**WORK REQUIRED**:
Starting at the top of the data and going through the line that contains "[1206, 333]", copy those lines out again with "Show Filters" swapped for "Hide Filters" and nothing else changed. Leave the pictures out of your copy.

**A block of data**:
*****

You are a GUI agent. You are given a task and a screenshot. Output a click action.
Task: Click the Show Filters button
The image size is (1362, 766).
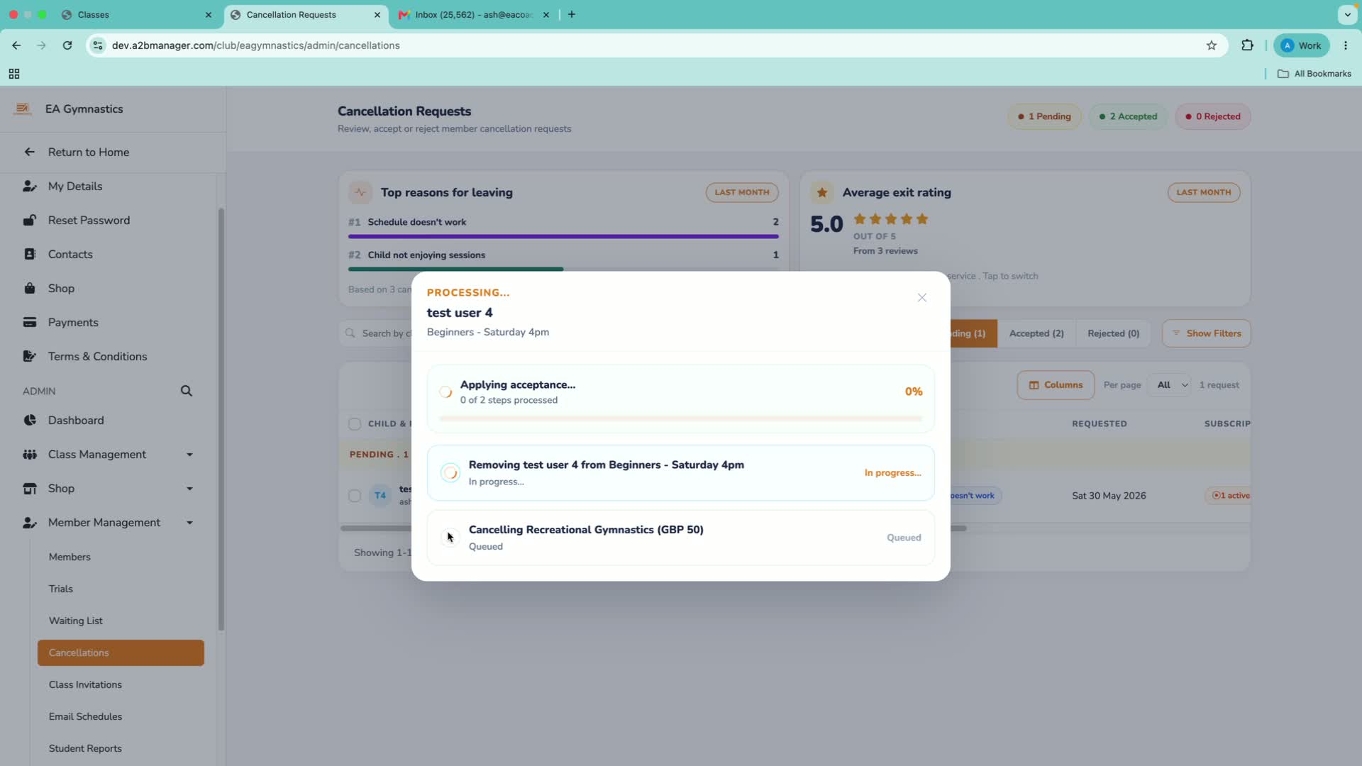[1206, 333]
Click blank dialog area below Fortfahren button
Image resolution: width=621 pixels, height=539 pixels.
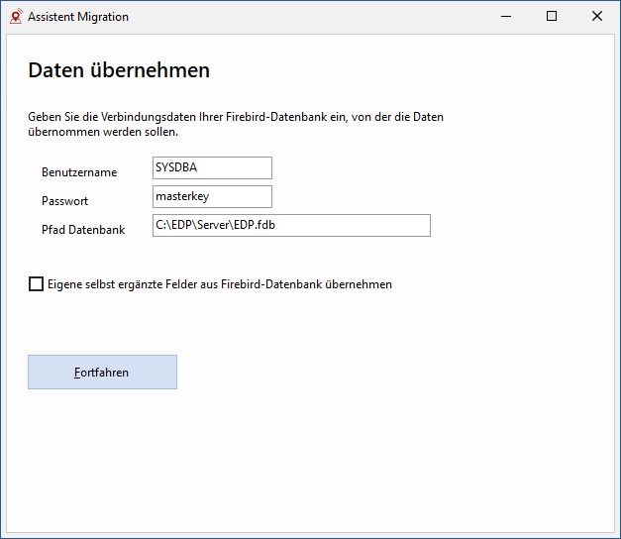(x=309, y=460)
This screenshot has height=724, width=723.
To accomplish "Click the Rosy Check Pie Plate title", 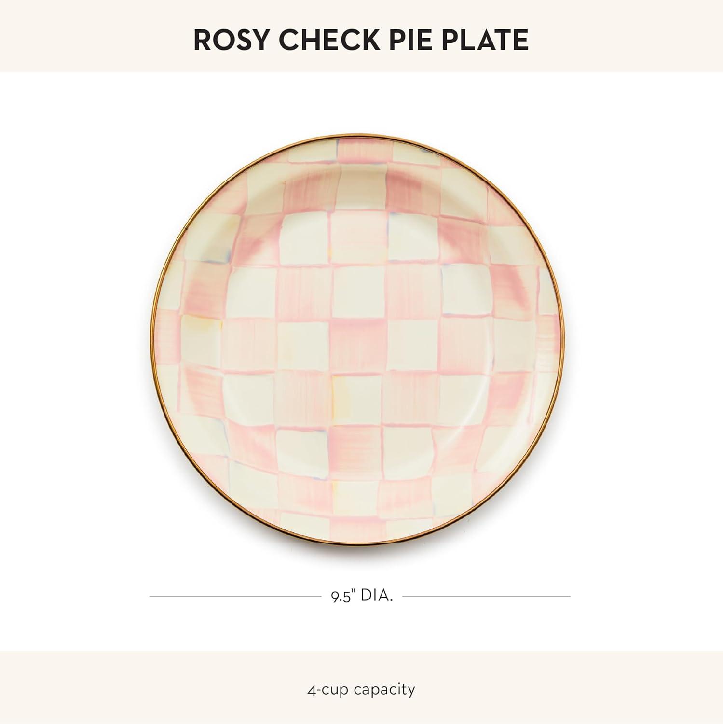I will [361, 40].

*****

**RESPONSE TO THE TASK**:
You are a GUI agent. You are given a task and a screenshot. Output a click action.
Task: Click the Hide Filters button
The image size is (1362, 766).
[1206, 333]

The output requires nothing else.